Os
artistas da Rondasa
Os ventos
sopraram de Belém para o extremo oeste do Brasil por aqueles dias e semeou na
planície do Madeira, uma legião de mentes-sementes iluminadas. Eram os artistas
da Rondasa.
Uns cantavam,
outros faziam artesanato, muitos eram craques no palco. Jorge, Ciça,Valéria,
Pipico...Todos viajantes, conquistadores, paraenses, amantes das artes.
Em Porto Velho,
eu procurava me enturmar. Mesmo na mineração, na lida bruta das matas, não perdia
a ternura, uma horinha que tivesse de folga, religava meus fios e energizava
meus pendores a outros ofícios, corria atrás das minhas artes. Me dei com uma
galerinha finíssima da música. Binho, Bado, os imigrados do Maranhão, Zezinho,
Dicap, Neidinha. Deu certinho que o Estado disparou as inscrições para o Femuro
(Festival de música de Rondônia), eu frequentava a casa dos meninos
maranhenses. Aprendi coisas com eles. Percebi que jovens audaciosos,
destemidos, revolucionários, também podem ser reverentes, comedidos, ter na
família o lastro, a segurança. Eu ficava demais admirado da relação dos meninos
com o pai deles. Não imaginava que aqueles carinhas rebeldes, que de guitarra
em punho, num show em praça pública, piravam nas harmonias vanguardistas; em casa,
formassem a típica família de interior, daquelas que os filhos tomam bença,
beijam a mãos dos pais. Era fã deste comportamento dos meninos e do verso
‘denominadeiro’ de Zezinho: “de quebra o amor é pouco e eu fico louco por você
rainha”. Com a licença da música, me acheguei ao lar deles. Aprenderam a melodia
composta em Belém pelo mago Arlindo Francisco, do Hera da Terra. Neidinha
decorou a letra (minha) e durante as minhas visitas, a gente cantava
“Desexistir”, um poema montado sobre um neologismo fabricado por mim, aos 19
anos, fiel em desfazer em versos os males que enfrentamos em dores. E
alimentamos a esperança de ir para a final do festival com ela.
A Rondasa era
uma loja, de automóveis se bem me lembro. Era a referência para se chegar à
casa dos artistas paraenses. Estavam sempre juntos, eram compromissados,
cultivavam a amizade, quase uma irmandade. Cheguei até eles pelos maranhenses e
também pelo Éder, pela Berna, meus irmãozinhos que circulavam pelas artérias
culturais da cidade.
Eu tinha uma curiosidade
em saber a origem daquela confraria. O que fez aquele grupo de talentosos
artistas se abalarem para tão longe? Também não perguntei. Não era o caso e nem
era condição imperativa para nossas prosas. Era só pra eu saber mesmo. O certo
é que no alvorecer dos anos 80, Rondônia era uma espécie de El dourado. Havia saído
da condição tutelada de território para a autonomia pujante de Estado no início
da década e apresentava condições e tentações para realizações de sonhos,
inclusive, artísticos. A realidade é que meio mundo estava indo pra lá
experimentar. Os artistas da Rondasa, imagino, navegavam nestas águas. E era
bom demais encontrar com eles. Na casa que moravam acontecia de um tudo.

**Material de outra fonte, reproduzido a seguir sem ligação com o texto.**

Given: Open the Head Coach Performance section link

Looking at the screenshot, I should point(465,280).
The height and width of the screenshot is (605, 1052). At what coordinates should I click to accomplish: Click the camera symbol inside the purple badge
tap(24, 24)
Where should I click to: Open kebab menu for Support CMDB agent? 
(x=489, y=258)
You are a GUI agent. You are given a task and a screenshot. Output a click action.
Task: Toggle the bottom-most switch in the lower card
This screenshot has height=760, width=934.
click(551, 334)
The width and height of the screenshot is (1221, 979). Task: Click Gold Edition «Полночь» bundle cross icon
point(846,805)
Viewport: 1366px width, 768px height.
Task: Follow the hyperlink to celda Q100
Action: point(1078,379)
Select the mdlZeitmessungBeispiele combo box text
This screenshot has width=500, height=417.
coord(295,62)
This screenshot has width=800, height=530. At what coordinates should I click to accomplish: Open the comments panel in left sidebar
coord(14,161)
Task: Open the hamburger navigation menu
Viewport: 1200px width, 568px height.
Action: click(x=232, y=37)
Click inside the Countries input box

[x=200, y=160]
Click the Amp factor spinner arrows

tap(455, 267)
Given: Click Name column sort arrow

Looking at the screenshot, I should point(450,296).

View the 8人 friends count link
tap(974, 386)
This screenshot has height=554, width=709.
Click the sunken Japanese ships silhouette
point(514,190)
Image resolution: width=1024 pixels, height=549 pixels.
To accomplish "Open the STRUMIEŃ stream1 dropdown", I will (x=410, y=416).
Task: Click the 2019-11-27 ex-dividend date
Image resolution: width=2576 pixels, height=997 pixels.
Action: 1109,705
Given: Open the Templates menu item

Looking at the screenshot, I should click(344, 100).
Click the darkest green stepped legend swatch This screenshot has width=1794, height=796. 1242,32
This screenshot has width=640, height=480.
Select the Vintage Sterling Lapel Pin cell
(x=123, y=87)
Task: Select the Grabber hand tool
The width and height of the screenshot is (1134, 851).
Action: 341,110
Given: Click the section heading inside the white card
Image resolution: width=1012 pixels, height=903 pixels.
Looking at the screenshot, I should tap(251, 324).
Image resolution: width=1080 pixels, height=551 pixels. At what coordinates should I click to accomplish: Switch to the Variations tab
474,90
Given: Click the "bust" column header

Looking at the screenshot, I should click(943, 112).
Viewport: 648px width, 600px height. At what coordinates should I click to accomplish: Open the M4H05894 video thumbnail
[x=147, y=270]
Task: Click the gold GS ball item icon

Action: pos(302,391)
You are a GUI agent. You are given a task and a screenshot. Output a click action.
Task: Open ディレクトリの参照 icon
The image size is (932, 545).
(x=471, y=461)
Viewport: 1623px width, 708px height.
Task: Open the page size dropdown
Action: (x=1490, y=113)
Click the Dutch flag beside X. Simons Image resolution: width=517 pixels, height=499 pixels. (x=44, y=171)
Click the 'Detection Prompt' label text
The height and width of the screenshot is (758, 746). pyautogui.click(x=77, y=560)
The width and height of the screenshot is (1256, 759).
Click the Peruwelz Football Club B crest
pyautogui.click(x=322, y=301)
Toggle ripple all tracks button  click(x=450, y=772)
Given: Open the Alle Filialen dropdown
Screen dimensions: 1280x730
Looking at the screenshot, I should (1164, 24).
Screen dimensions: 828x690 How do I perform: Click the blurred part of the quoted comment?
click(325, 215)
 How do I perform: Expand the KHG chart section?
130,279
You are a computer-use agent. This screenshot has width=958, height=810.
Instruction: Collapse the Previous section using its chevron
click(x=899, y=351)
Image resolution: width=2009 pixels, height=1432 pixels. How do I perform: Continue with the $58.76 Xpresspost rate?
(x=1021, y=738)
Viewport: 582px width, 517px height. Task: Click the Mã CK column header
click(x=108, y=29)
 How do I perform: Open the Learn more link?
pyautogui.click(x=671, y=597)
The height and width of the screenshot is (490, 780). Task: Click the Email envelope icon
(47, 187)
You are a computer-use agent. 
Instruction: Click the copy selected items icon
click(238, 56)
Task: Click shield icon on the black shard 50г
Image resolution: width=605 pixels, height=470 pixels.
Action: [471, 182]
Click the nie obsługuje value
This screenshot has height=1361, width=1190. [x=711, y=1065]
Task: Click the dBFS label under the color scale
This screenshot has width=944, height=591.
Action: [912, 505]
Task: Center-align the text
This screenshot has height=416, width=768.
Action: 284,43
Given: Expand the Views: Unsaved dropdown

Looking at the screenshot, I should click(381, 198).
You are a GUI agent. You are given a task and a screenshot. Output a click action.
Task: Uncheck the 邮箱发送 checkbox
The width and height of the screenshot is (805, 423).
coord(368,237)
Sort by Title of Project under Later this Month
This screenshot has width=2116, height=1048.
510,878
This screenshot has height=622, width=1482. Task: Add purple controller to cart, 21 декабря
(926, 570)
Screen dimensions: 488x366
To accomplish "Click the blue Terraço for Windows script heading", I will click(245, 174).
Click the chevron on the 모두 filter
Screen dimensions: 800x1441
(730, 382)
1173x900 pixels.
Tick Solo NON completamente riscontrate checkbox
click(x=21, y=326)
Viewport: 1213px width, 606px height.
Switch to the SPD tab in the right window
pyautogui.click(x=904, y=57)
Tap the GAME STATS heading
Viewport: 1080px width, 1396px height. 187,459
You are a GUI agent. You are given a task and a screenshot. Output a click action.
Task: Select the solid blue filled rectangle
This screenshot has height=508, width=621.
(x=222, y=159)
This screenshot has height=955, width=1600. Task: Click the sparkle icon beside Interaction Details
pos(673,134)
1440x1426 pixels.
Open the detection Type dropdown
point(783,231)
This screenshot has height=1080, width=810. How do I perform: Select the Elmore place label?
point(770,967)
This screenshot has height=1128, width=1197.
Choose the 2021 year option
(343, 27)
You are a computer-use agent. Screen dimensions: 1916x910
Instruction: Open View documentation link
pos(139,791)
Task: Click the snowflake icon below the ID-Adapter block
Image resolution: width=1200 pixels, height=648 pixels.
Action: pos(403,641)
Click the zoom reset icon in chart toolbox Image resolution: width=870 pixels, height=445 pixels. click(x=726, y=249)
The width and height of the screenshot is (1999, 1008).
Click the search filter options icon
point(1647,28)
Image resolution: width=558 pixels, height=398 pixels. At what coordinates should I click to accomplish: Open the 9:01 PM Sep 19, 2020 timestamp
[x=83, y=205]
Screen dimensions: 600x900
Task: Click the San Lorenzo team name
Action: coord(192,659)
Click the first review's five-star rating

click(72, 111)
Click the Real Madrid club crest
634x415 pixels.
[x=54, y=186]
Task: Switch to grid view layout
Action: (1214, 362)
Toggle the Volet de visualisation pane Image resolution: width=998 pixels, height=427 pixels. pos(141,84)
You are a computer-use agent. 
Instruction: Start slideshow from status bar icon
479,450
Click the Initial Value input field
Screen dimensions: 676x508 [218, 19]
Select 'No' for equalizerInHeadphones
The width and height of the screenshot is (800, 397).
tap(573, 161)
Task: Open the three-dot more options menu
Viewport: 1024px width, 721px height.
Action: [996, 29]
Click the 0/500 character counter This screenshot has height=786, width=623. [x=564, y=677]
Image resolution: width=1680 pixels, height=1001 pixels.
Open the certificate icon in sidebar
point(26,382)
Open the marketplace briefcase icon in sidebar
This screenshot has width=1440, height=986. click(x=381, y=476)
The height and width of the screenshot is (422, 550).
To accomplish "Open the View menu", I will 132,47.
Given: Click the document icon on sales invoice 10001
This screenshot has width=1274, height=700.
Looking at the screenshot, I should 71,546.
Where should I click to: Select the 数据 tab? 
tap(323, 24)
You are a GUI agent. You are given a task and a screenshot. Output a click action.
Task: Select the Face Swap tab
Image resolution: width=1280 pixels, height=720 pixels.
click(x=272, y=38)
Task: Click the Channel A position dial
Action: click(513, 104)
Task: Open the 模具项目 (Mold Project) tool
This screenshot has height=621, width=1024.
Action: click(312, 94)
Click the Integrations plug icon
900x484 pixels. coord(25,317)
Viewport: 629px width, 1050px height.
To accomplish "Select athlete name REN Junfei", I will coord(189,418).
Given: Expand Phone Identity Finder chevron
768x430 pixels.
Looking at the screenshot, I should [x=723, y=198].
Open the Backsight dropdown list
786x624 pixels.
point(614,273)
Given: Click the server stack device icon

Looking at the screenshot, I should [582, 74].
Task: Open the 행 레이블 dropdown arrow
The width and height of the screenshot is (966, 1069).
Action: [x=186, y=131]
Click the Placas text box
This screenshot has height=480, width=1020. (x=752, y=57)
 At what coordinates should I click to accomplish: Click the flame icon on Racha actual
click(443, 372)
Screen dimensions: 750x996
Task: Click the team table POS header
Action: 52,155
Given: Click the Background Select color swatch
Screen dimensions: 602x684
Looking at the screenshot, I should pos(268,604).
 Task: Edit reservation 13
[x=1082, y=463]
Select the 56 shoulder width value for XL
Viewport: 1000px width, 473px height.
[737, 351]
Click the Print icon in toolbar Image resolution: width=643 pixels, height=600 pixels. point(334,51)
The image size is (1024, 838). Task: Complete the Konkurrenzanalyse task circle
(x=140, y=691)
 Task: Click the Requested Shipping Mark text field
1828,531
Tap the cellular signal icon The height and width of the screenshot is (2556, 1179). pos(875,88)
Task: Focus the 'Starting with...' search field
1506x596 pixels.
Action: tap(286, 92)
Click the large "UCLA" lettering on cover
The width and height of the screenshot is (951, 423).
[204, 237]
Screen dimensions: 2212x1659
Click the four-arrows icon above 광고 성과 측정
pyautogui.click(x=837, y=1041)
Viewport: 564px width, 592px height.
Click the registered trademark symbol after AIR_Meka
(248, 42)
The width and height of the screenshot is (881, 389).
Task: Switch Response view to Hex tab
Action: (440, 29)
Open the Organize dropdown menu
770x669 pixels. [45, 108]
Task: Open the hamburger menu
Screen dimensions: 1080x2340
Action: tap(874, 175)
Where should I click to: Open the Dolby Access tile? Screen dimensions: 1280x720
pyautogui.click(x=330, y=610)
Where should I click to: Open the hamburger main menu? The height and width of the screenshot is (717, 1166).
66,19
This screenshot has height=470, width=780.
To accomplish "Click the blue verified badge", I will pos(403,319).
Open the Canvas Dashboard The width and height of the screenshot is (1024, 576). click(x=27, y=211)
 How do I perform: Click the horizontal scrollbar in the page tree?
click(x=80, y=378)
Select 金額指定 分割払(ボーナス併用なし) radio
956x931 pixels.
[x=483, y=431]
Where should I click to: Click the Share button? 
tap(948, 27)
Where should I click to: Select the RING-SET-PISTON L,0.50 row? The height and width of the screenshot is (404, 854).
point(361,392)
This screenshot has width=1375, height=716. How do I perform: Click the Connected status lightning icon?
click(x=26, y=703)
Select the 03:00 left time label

Performances, exposições (meu amigo Fernando Perdigão deu uma canja em óleo
sobre tela por lá), muita música. Poesia, instalaçõs. Anos mais tarde, os
encontrei, de forma salteada, a todos os artistas da Rondasa, em Belém,
cuidando da vida. Estavam de volta. Haviam cumprido o ciclo. Experimentado. Os
maranhenses ficaram por lá e minha música não ganhou o festival.